(Your goal) Copy out all of the material with "dropdown arrow" substituted for "caret arrow" and nothing else altered, leaving out the pictures.

╭─ Items

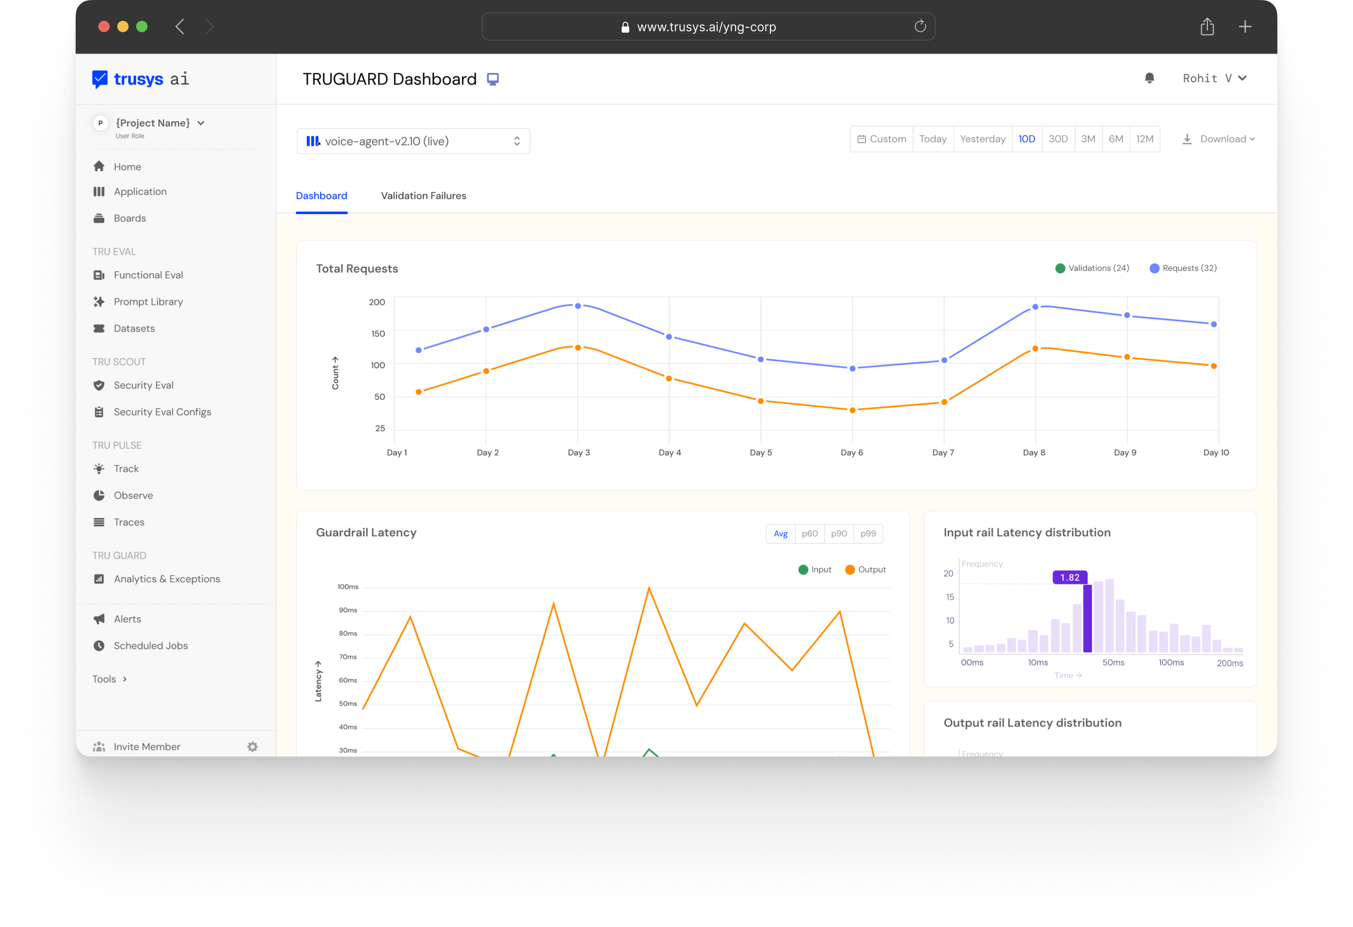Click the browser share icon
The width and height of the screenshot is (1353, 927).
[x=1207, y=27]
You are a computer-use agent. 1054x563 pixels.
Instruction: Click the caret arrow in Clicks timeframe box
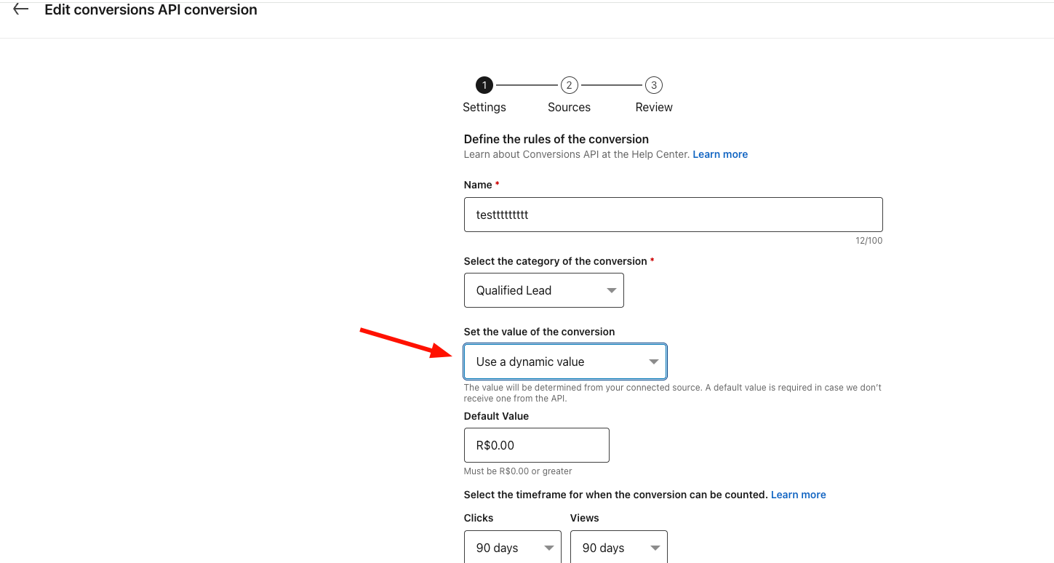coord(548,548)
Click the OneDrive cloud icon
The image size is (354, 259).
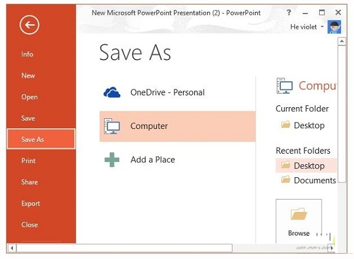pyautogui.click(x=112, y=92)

╰─

(Full solution)
Click the browser share icon
The width and height of the screenshot is (1353, 927).
[x=1207, y=27]
You are a computer-use agent. 1054x563 pixels.
Instruction: Click the dropdown arrow in Clicks timeframe box
coord(548,548)
Click the OneDrive cloud icon
The image size is (354, 259).
pyautogui.click(x=112, y=92)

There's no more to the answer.